Arka mil QR oldu, çok iyi oldu çok da güzel oldu

Malum olduğu üzere pedal sorunum vardı. Murat elindeki en hafif pedalı iteledi gibi. 40 lira mı 50 lira mı ne dedi pedallara. Tam hatırlamasam da Sora ayna kol takımına zeval gelmemesi adına önemsemedim. Fly The Plane First.

Bi tanecik matara kafesi aldım. Benim termosu rahatlıkla alabiliyordu. 15 lira yamulmuyorsam, 10 da olabilir.
Komple elden geçirttim velespiti. Gidon ve boğaz konusunda da kulağı delik olacak arkadaşın. Fantastik olmayan fiyatlarda birşey bulursan haber ver ya da al dedim. Güveniyorum sonuçta.
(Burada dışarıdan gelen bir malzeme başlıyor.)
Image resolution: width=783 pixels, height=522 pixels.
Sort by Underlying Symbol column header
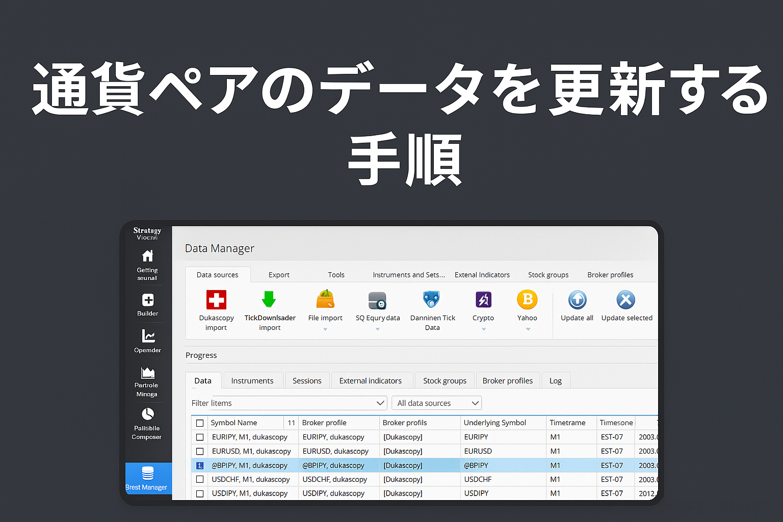(x=494, y=423)
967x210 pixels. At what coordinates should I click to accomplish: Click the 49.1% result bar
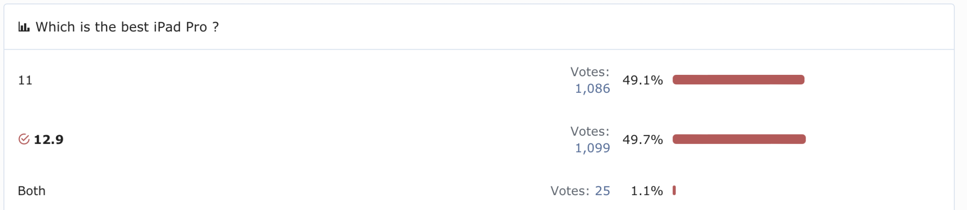click(738, 80)
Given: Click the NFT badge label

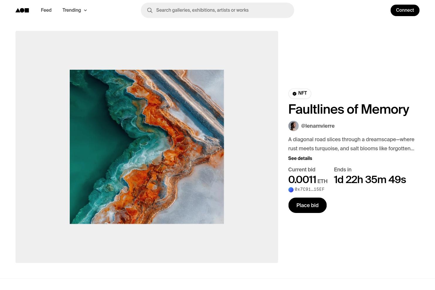Looking at the screenshot, I should (300, 93).
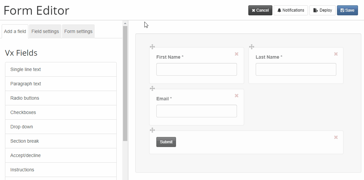The width and height of the screenshot is (364, 180).
Task: Click the move handle icon above Submit block
Action: 152,130
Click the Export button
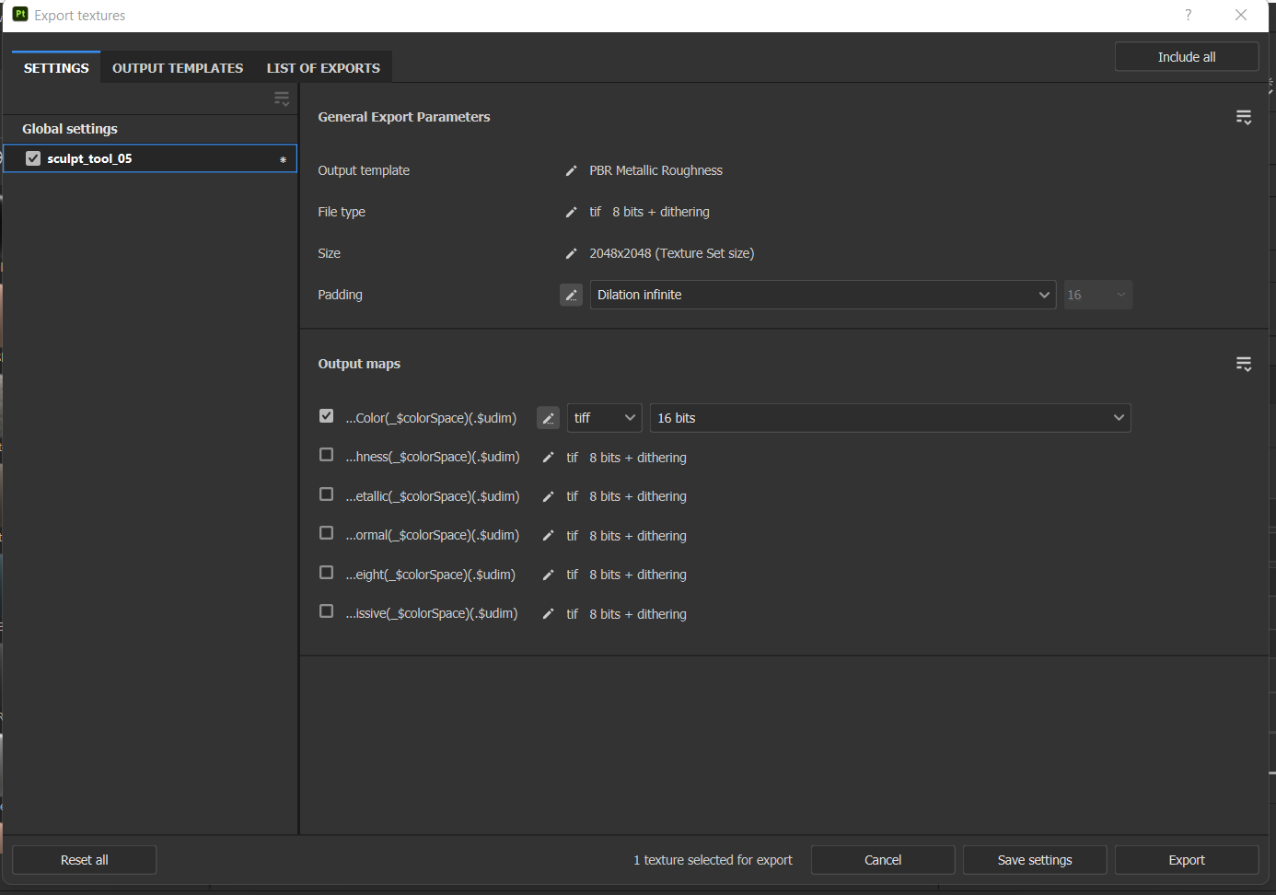The height and width of the screenshot is (895, 1276). [1186, 859]

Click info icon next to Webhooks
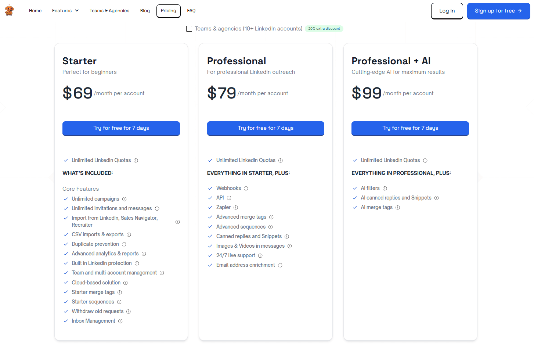[x=246, y=189]
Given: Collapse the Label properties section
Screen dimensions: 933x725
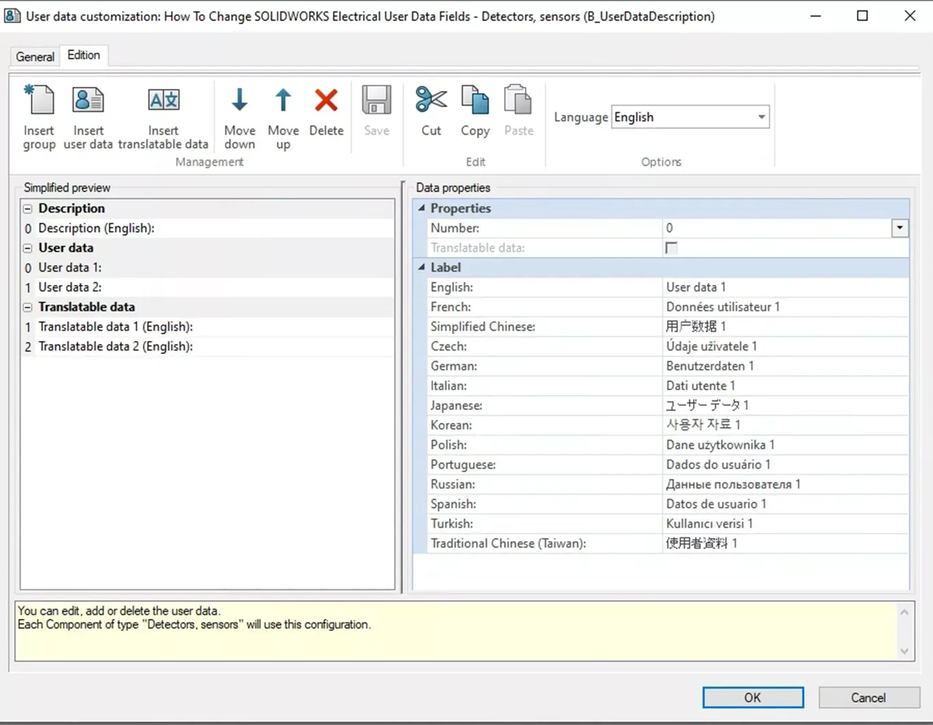Looking at the screenshot, I should [x=422, y=268].
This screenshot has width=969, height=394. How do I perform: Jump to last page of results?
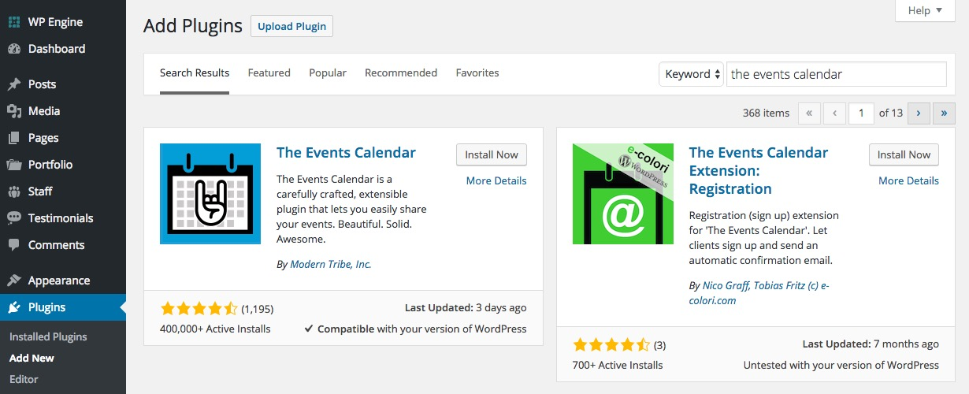944,113
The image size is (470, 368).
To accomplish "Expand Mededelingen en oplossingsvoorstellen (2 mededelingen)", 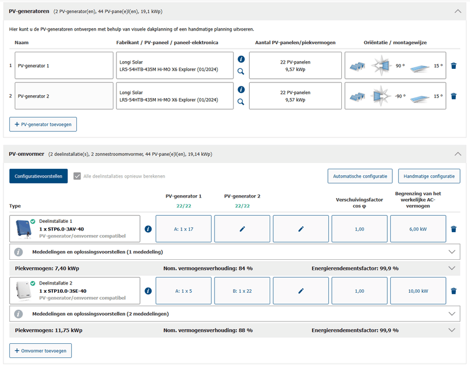I will [x=234, y=314].
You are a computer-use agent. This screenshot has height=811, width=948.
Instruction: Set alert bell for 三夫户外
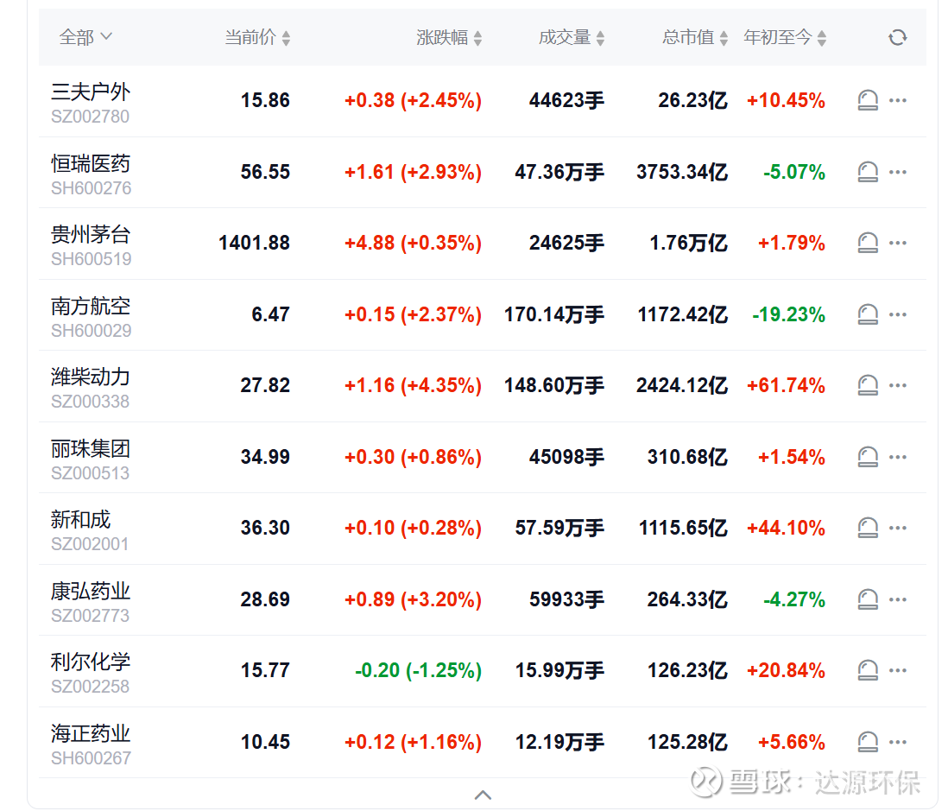[868, 100]
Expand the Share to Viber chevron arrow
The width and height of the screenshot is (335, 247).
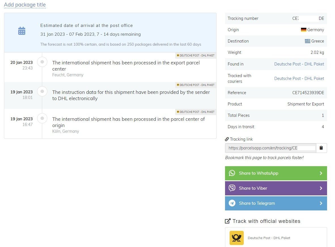click(321, 188)
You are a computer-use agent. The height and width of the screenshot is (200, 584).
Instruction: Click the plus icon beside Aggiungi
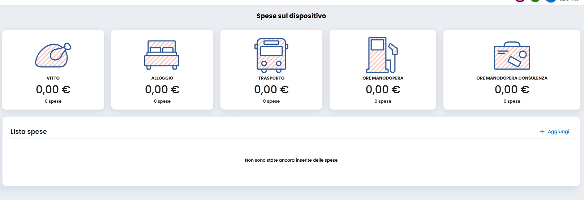(x=542, y=132)
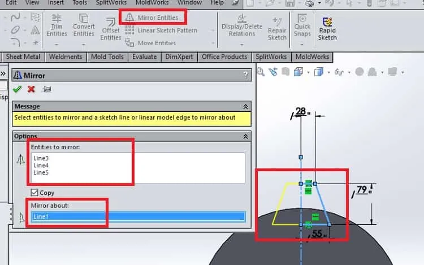This screenshot has height=265, width=424.
Task: Accept the mirror with the green checkmark
Action: [18, 89]
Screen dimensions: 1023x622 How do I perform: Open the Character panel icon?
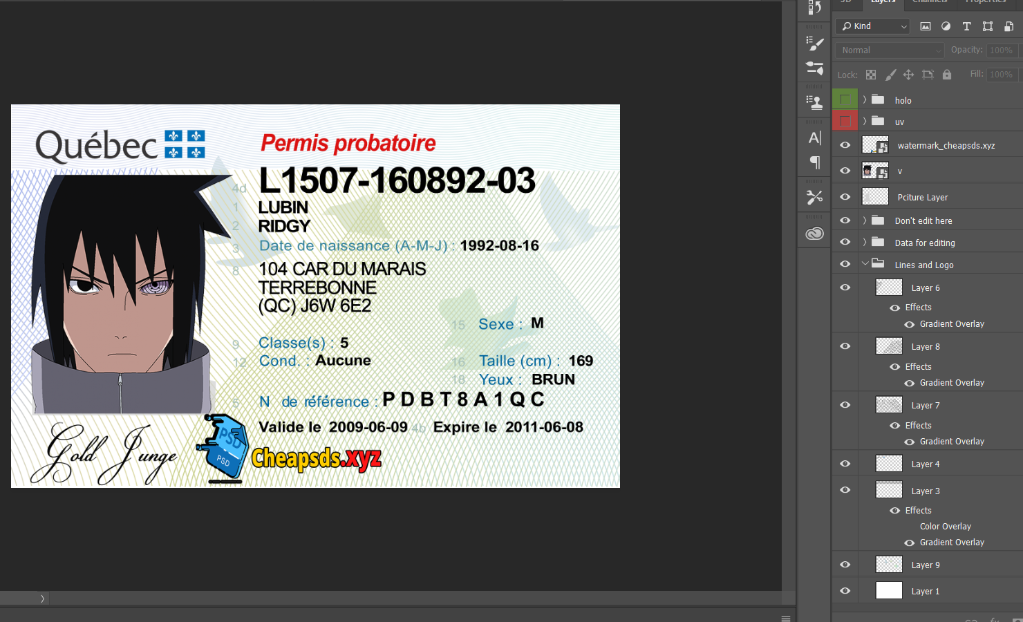(x=815, y=138)
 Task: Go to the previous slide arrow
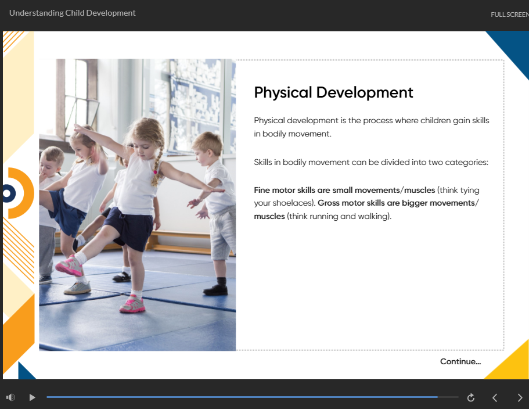pyautogui.click(x=495, y=397)
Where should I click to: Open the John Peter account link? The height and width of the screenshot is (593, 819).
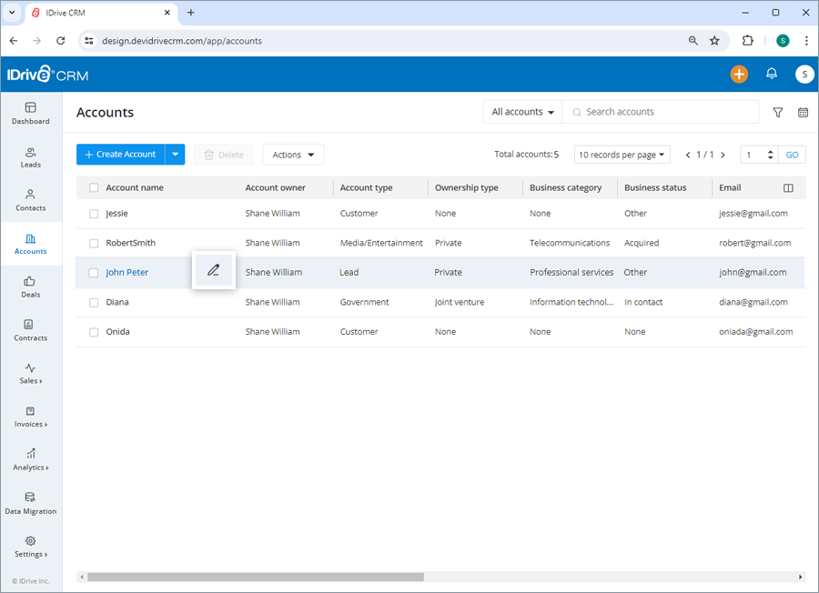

Gidonu biraz aşağıya bakacak şekilde konumlandırdım. Halen alışmaya çalışıyor olsam da ilk başlardaki en büyük sıkıntım fren yaparken zorlanmamdı. Durdum yolun ortasında gevşettim vidasını ve biraz aşağı bakacak şekle getirdim. Daha da rahat bir frenleme yapar hale gelince sıktım.
Sürüş pozisyonuna alışmak neticemin seleye alışmasından daha uzun sürecek gibi dursa da yılların verdiği MTB deneyiminin üzerine acayip bir duygu. Işıklarda beklerken yeşil yandığında pedala dokunduğum anda uzamaya başlıyor ve garip hissettiriyor. Esas denememi ilerleyen günlerde sık kullandığım parkur olan Sarıyer-Beşiktaş güzergahında yapacağım. Zira MTB ile 1:45-2:30 saat arası zamanlarım oldu. Bu kızım beni daha kısa sürelere taşıyacak ilk izlenimlerim itibariyle.
Evet arkadaşlar, kardeşler, abiler, MTB'den yol bisikletine geçen biri olarak kafamda deli sorularla yaşadıklarım bunlar. İlerleyen zamanlarda birlikte daha fazla şeyi keşfedeceğiz.
ps: normal şartlarda yapılan işlemlerin tamamını kendim yapabiliyor olsam da yine de işi erbabına bırakmakta fayda gördüğümden bisikletçiye yaptırmak en güvenlisi dedim. Garanti falan hak getire zaten. Habire birşeyler ekleyerek garanti falan bırakmıyoruz ortada. Hep daha iyisi, hep daha fazlası.